Did you know that the Middle East Respiratory Syndrome or MERS was first reported in Saudi Arabia in 2012? MERS is a viral infection caused by a coronavirus, called MERS-CoV. The virus is quite similar to the coronavirus that caused the outbreak of SARS in 2003. Since 2012, 27 countries have reported cases of MERS-CoV.

Normal coronaviruses are common around the world and cause mild fever and sore throat, which subside on their own. However, there are complications caused by them in older people with a heart condition or lung infection.

Being a hot Middle Eastern country with high consumption of cold fluids, sore throats, runny noses and throat infections are quite common in Saudi Arabia. That is the reason why many of the symptoms of MERS go unnoticed in the initial stages of the illness. Up until the end of 2015, the number of people detected with MERS in Saudi Arabia was around 1,200, causing a huge health concern in the country.


The symptoms of MERS start to appear within 10 days of being infected with the virus. The initial sickness may be mild but it is important to know that the infection can lead to severe respiratory issues. Symptoms of MERS include:

  • Fever
  • Coughing
  • Shortness of breath
  • Diarrhea and vomiting in some cases


Research is still being conducted to determine the exact cause of transmission. However, the likely medium of transmission is the air, when an infected person coughs or sneezes, or through personal contact, like touching, shaking hands, etc.

Chances of the infection spreading also include touching a contaminated object and then touching your eyes, nose or mouth.


The main aim of the treatment is to prevent further complications caused by the virus. Treatment also includes relieving the symptoms of the illness.
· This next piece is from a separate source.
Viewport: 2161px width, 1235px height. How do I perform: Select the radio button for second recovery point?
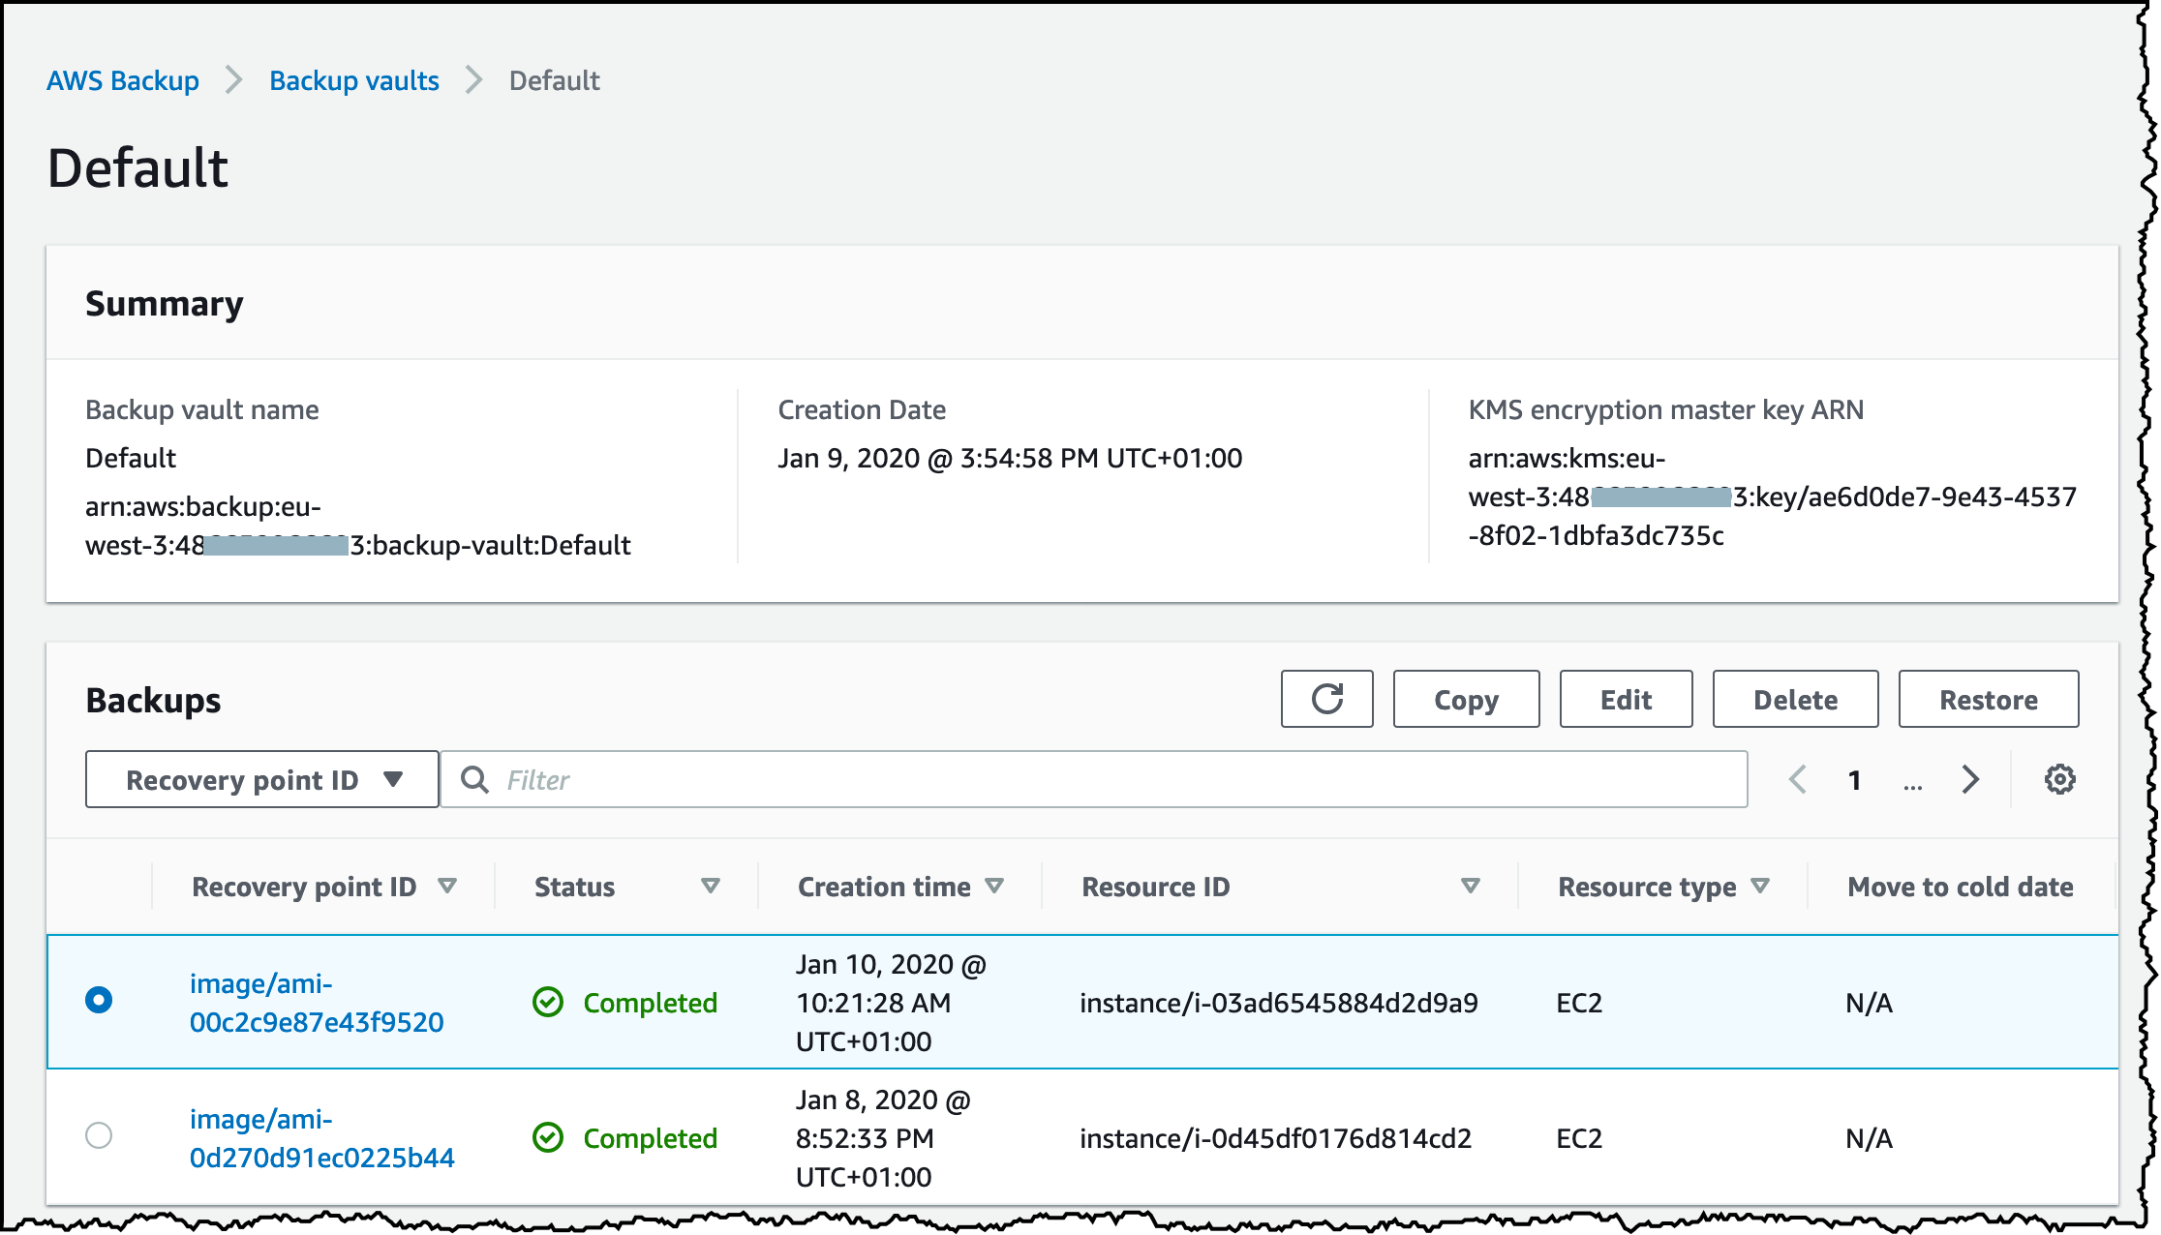click(x=98, y=1135)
Using fever medication as recommended by your physician, getting enough rest and consuming plenty of fluids are all part of the recovery process.


Like many other infections, MERS can also be prevented by taking precautionary measures, such as:

  • Washing your hands regularly with soap and water or using hand sanitizer with an alcohol base.
  • Covering your nose and mouth when you cough or sneeze.
  • Stopping yourself from touching your nose, mouth and eyes as much as possible, especially while outdoors.
  • Avoiding physical contact with anyone who is already sick.
  • Disinfecting floors, doorknobs, counter tops, etc, on a regular basis.

It is better to be a little cautious, rather than suffering from MERS and in case if you still do encounter the symptoms, especially throat infection, it is better to consult a doctor as soon as possible.